# Exercise description
Report each line below that carries the word "click".

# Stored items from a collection
Start of Block

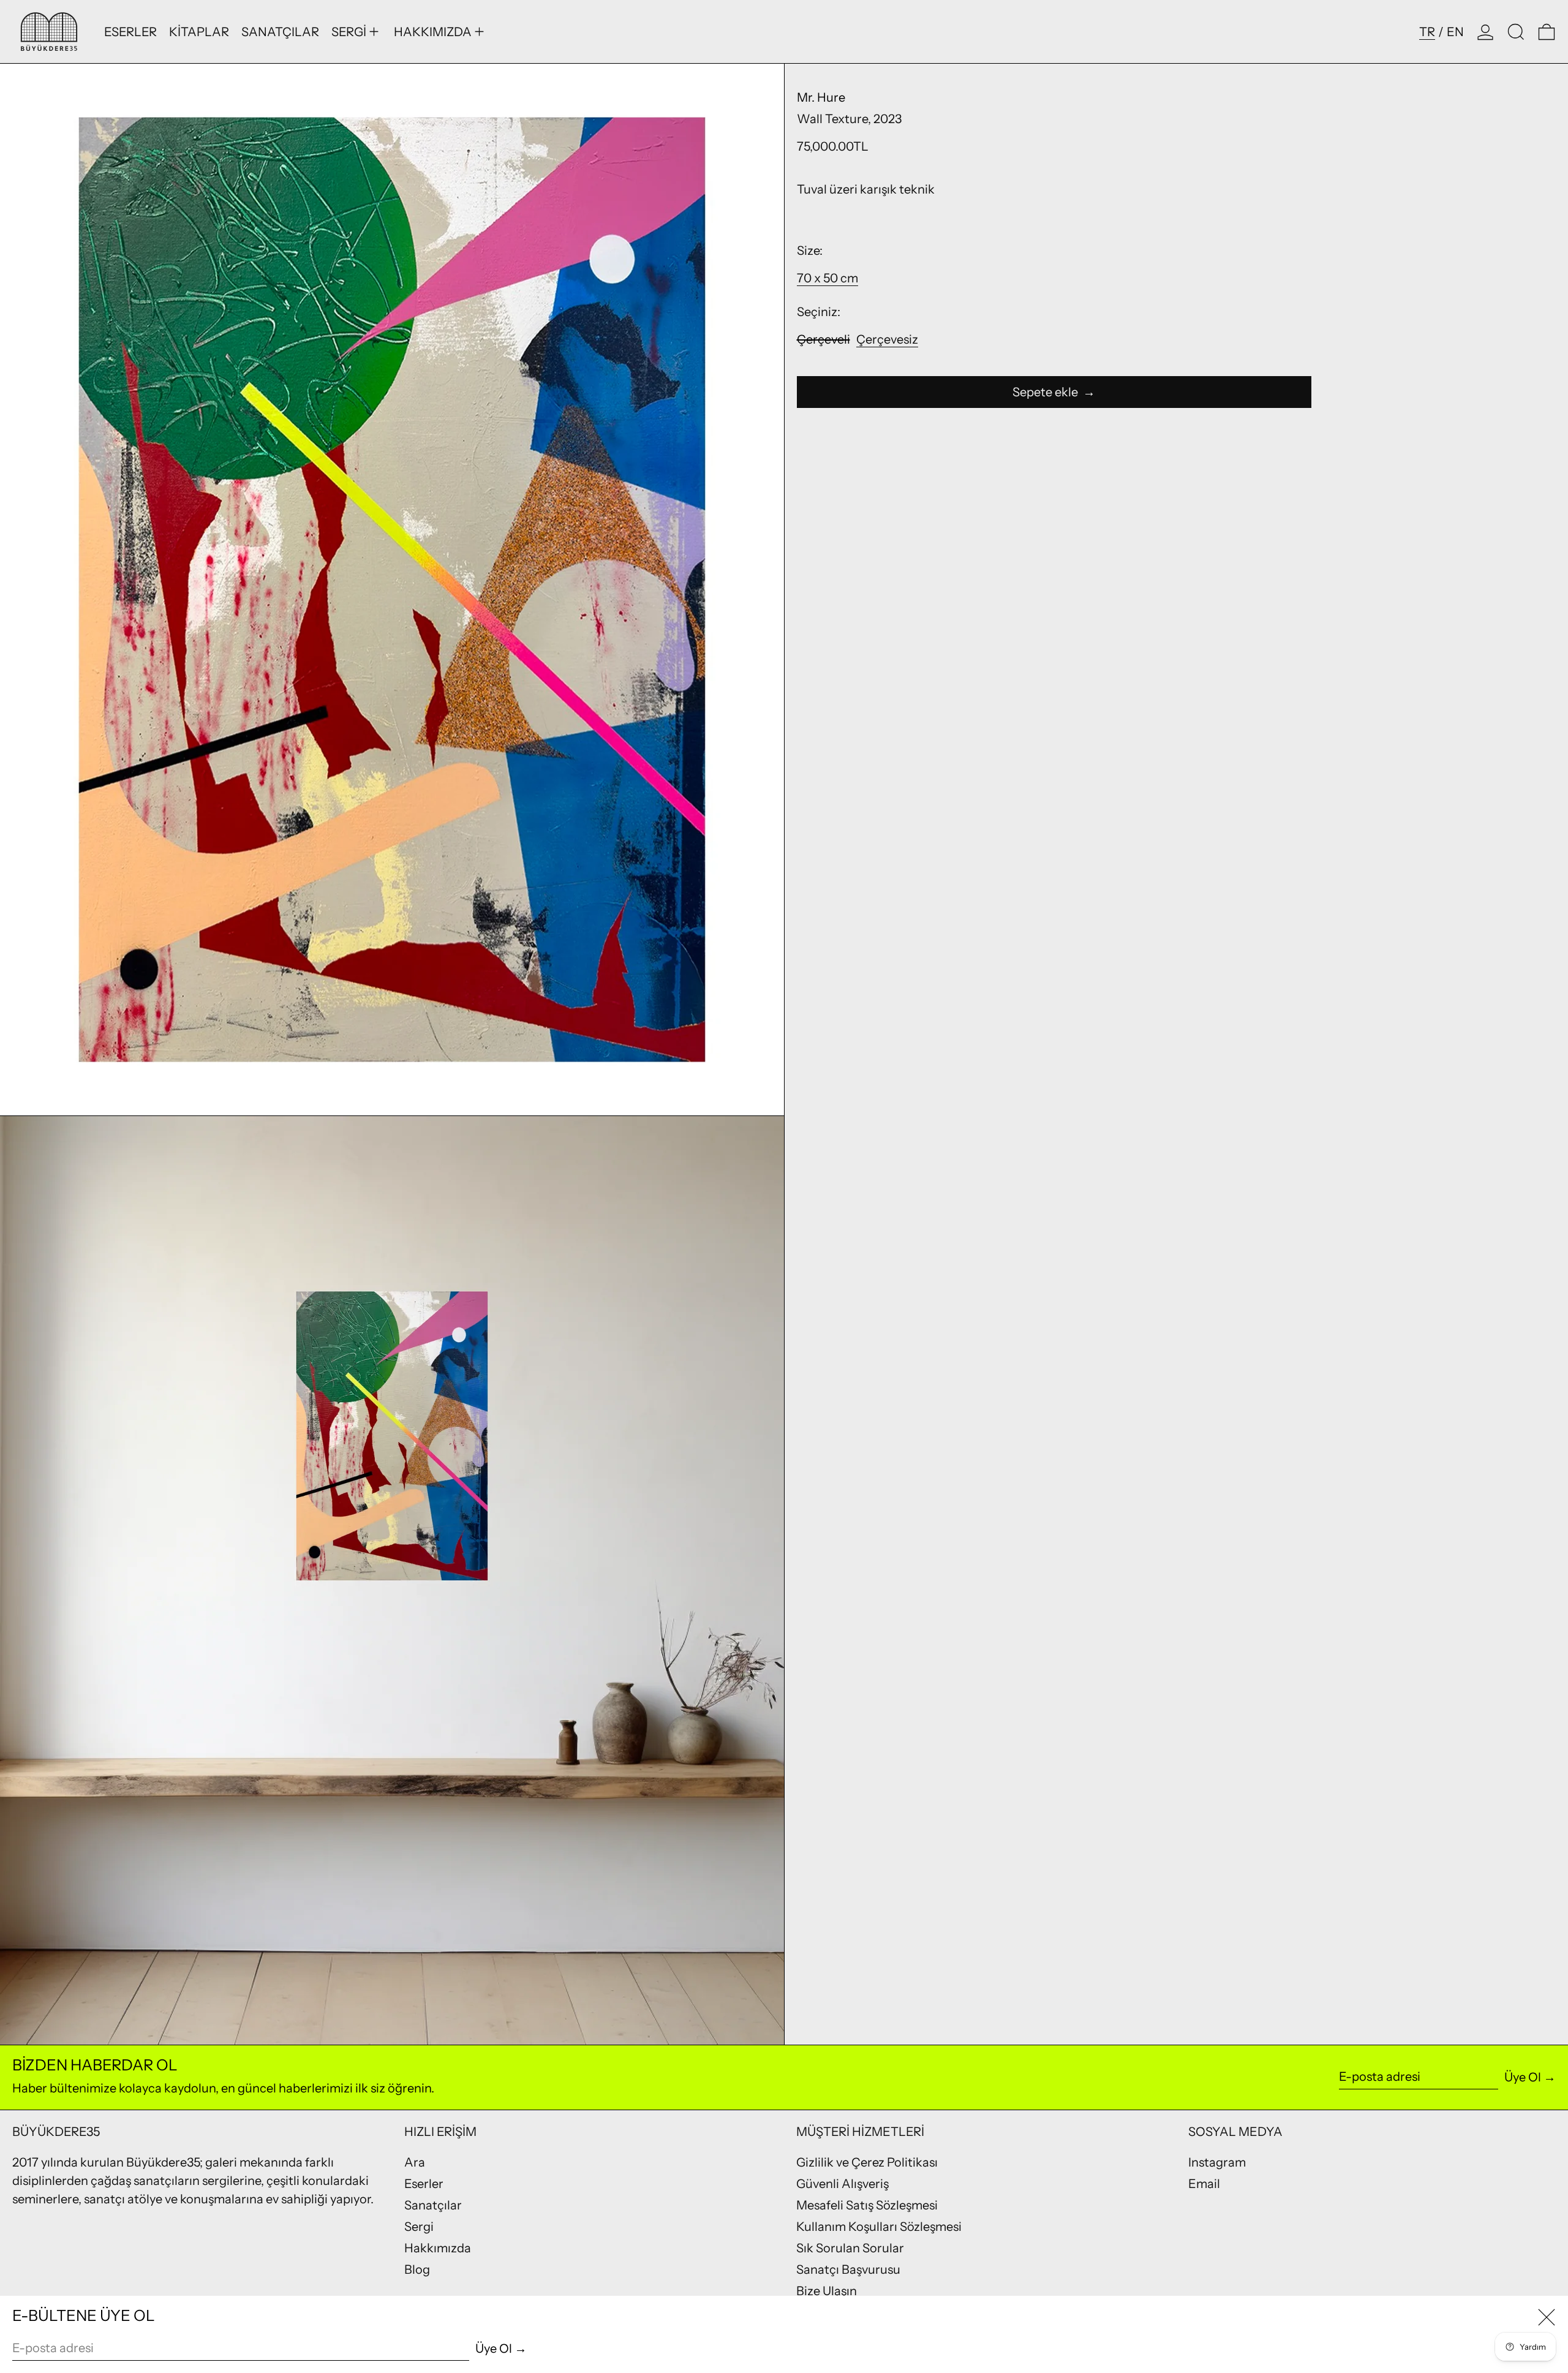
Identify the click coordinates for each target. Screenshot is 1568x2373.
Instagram (1217, 2162)
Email (1204, 2183)
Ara (414, 2162)
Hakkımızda (437, 2248)
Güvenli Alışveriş (842, 2183)
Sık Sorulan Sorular (850, 2248)
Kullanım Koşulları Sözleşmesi (879, 2226)
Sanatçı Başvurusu (848, 2269)
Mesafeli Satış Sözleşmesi (867, 2205)
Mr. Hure (821, 97)
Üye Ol (1522, 2077)
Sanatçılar (433, 2205)
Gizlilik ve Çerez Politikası (867, 2162)
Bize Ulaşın (826, 2291)
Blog (417, 2269)
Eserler (423, 2183)
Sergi (419, 2226)
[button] (1516, 31)
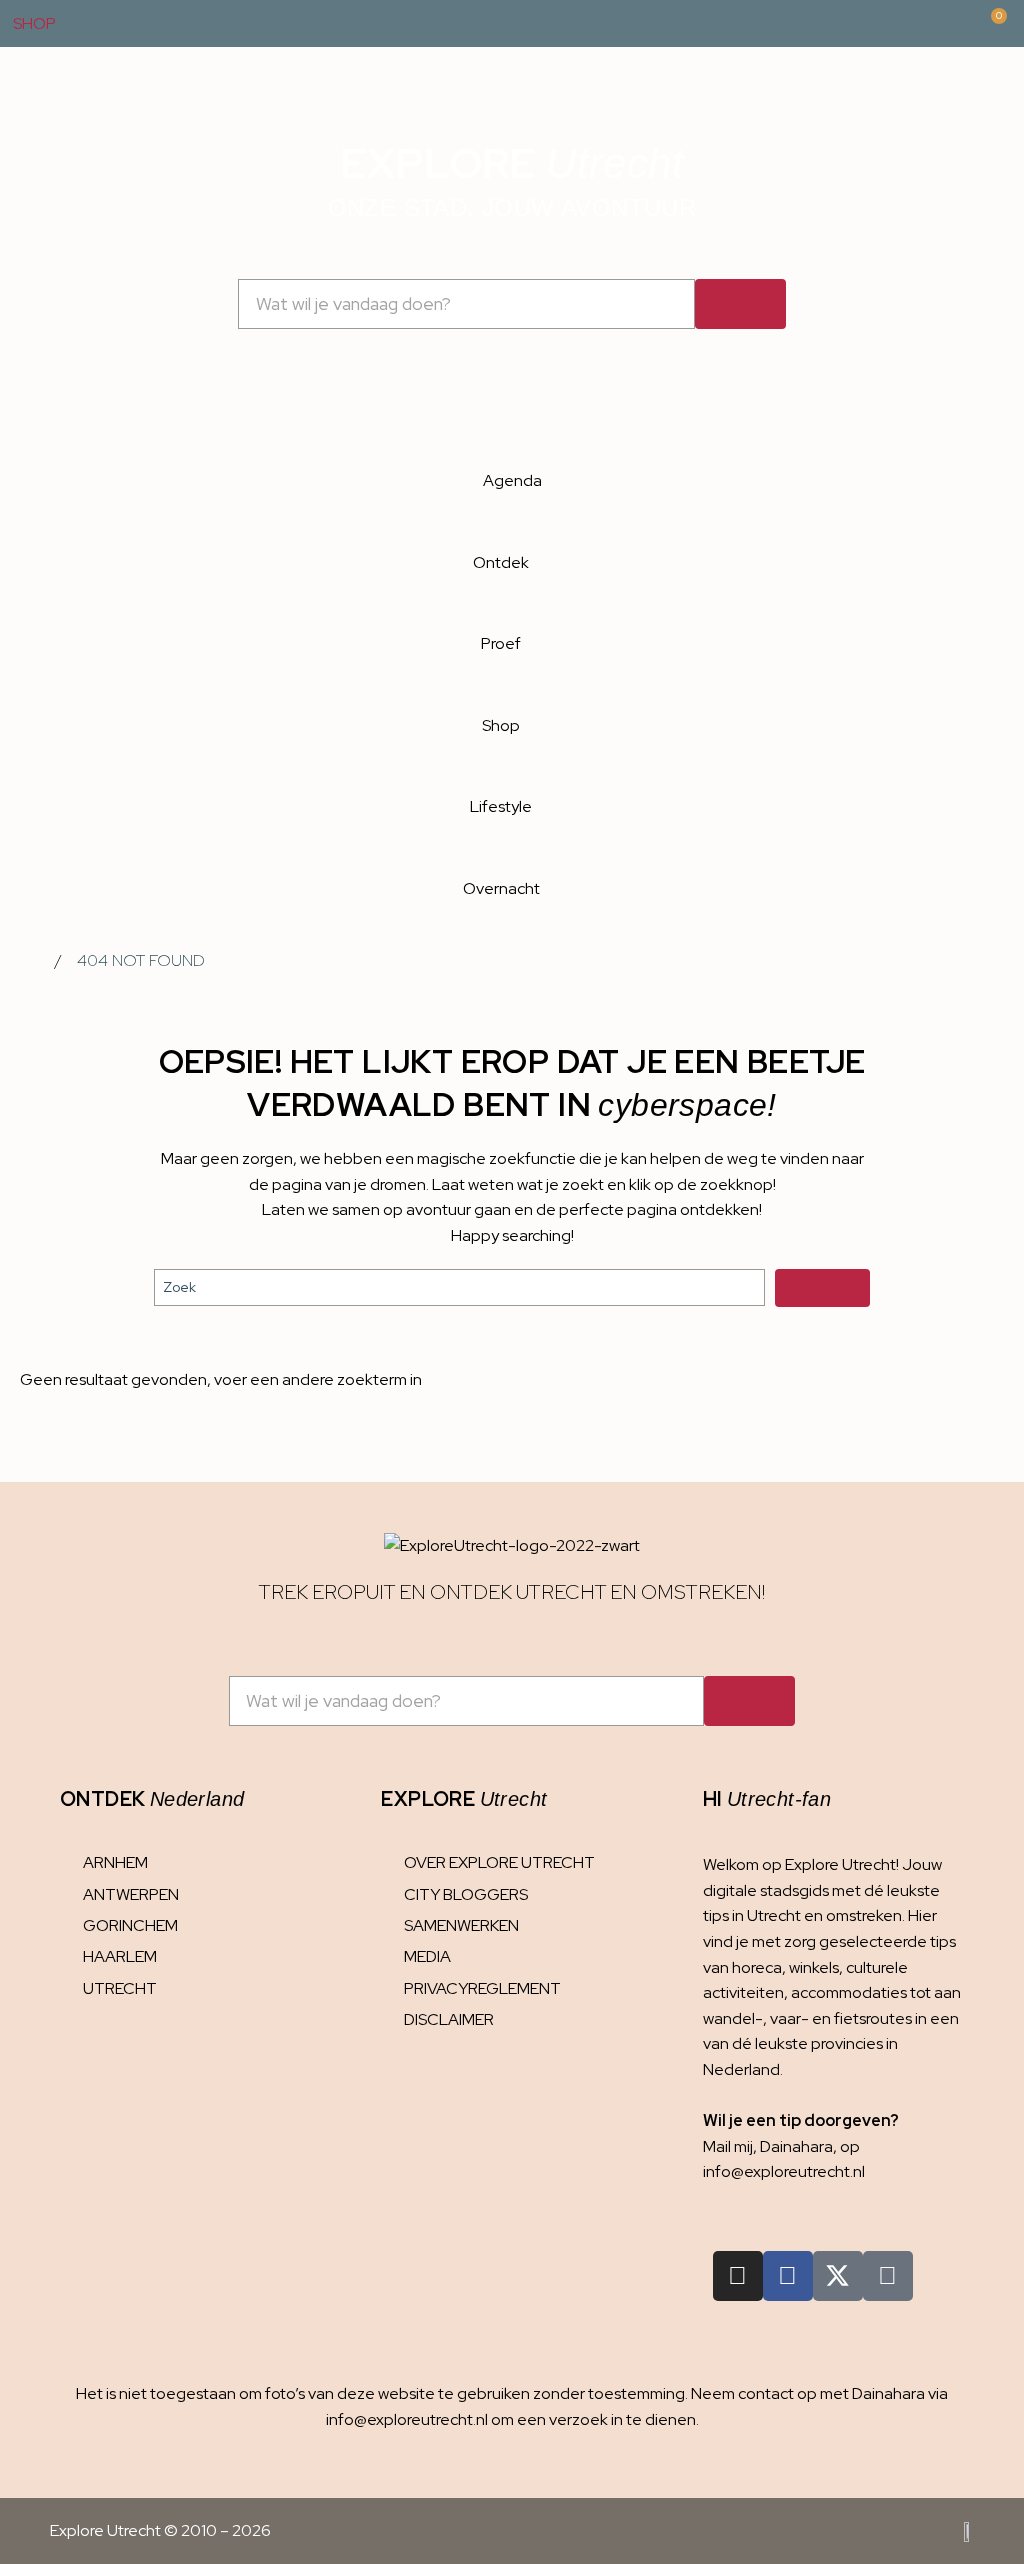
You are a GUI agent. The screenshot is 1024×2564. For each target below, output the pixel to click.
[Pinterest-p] (888, 2276)
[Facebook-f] (788, 2276)
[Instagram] (738, 2276)
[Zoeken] (740, 304)
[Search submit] (822, 1288)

End of Block

# Written solution
Identify the click coordinates for each target. Screenshot is 1568x2373.
You are a GUI agent. The screenshot is 1024×2564. For each target below, output the pixel to click.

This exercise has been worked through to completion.